The postulated mechanisms of brain dysfunction are not mutually exclusive, with multiple mechanisms likely to be acting together [30]. Indeed, pro-inflammatory cytokines have been shown to activate the kynurenine pathway, which in turn leads to the generation of ROS through quinolinic acid production [34]. The cytokine changes demonstrated in this study may therefore have implications for several mechanisms of brain dysfunction.
Therapeutic targets
In contrast to neurodegenerative processes, peri-operative brain dysfunction occurs at a predictable time point, giving a potential opportunity for prevention [35]. Currently, no effective treatment for PND exists [36]. The suggestion that CSF IL-6 and IL-8 hold a key role in the post-operative neuroinflammatory pathway, raises the question of whether direct cytokine inhibition could attenuate these effects. However, as we have demonstrated in this paper, multiple cytokines, both pro- and anti-inflammatory, increase after an operation and thus blocking the action of only one of these cytokines may not necessarily inhibit neuroinflammation. Furthermore, as has been suggested in Alzheimer’s disease, a degree of cytokine-driven neuroinflammation may be neuroprotective [3,4].
Limitations
Similar to many studies in this area, this study had a small patient cohort, which may have limited our ability to demonstrate the true magnitude of peri-operative cytokine changes. Future studies should involve larger sample sizes across multiple settings to address this problem. Samples were only taken at two time points, with one patient’s CSF sample taken after surgery on day 0 rather than day 1. This patient was not excluded due to an already small cohort. Within the cohort, the surgical approach was not homogenous, with some patients undergoing open surgery and others undergoing endovascular surgery, which could represent a further complicating factor. The small numbers of patients in different surgical groups limits meaningful comparisons. A further confounder was that seven out of ten patients had undergone previous vascular surgery, often with serious post-operative morbidity. Ideally, this study would have corrected for underlying co-morbidity and baseline inflammatory status. In future studies, neuroimaging, to look for radiological evidence of stroke, should be included to investigate how much of the neuroinflammatory burden may be driven by ischaemic strokes. Finally, we cannot exclude the possibility that the inflammatory response was driven by the insertion of the spinal catheter, rather than surgery or anaesthesia, but this is felt to be unlikely due to the magnitude of cytokine changes [14].

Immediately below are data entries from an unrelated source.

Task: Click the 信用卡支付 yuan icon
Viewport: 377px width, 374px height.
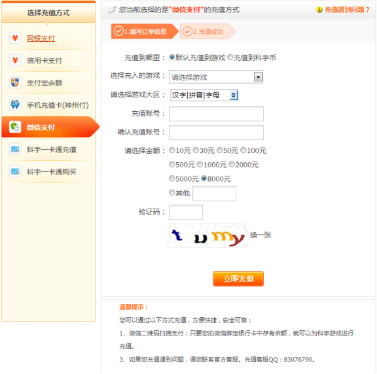Action: point(15,60)
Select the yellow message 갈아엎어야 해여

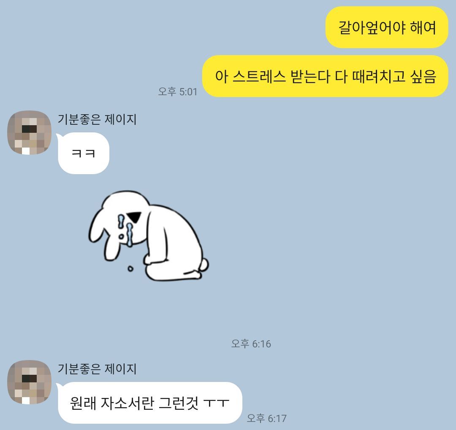coord(387,27)
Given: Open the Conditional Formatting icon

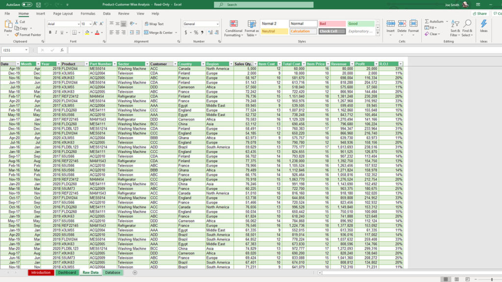Looking at the screenshot, I should 234,25.
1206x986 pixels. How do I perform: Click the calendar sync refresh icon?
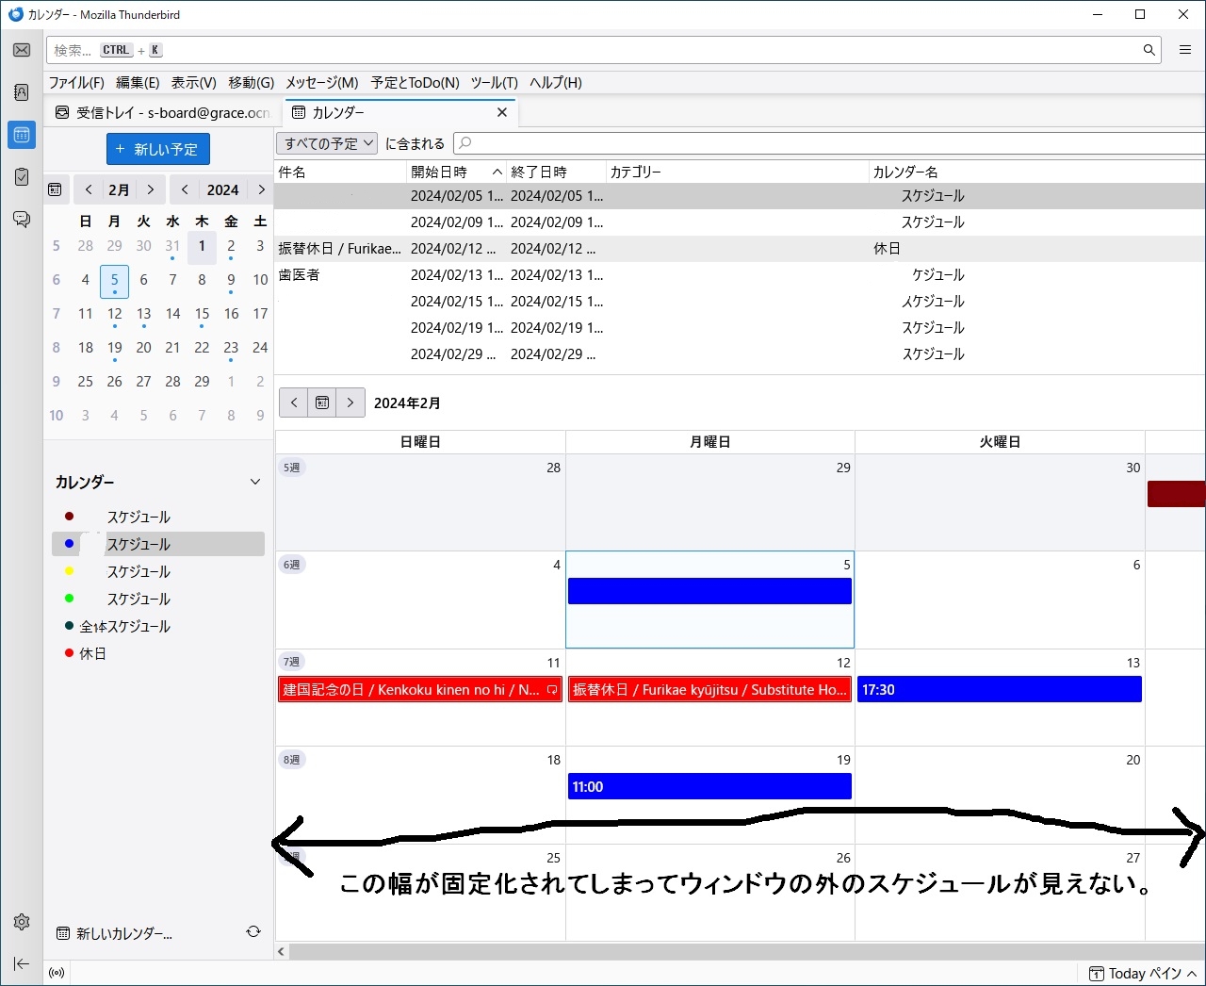coord(253,932)
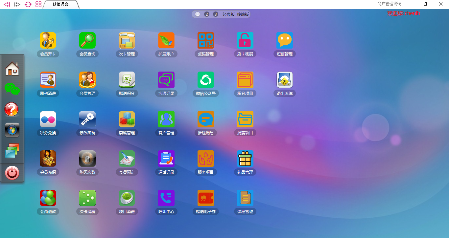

This study looked solely at cytokine changes, which is only part of the neuroinflammatory process after surgery [35]. Measurement of the Q-albumin to determine the integrity of the BBB would also have been useful [7]. Future studies would ideally also examine the CSF cell count and immunoglobulin subtypes [37], and other markers of neuronal injury [8] to more fully understand pathophysiological processes. This was not possible within the scope of this study.
A final key limitation of this study was that patients did not undergo peri-operative cognitive testing. Formal cognitive testing for delirium, using screening tools such as the 4AT [38] and neuropsychological testing, would allow for the more direct investigation of correlations between observed CSF cytokine changes and the magnitude of cognitive dysfunction in PND.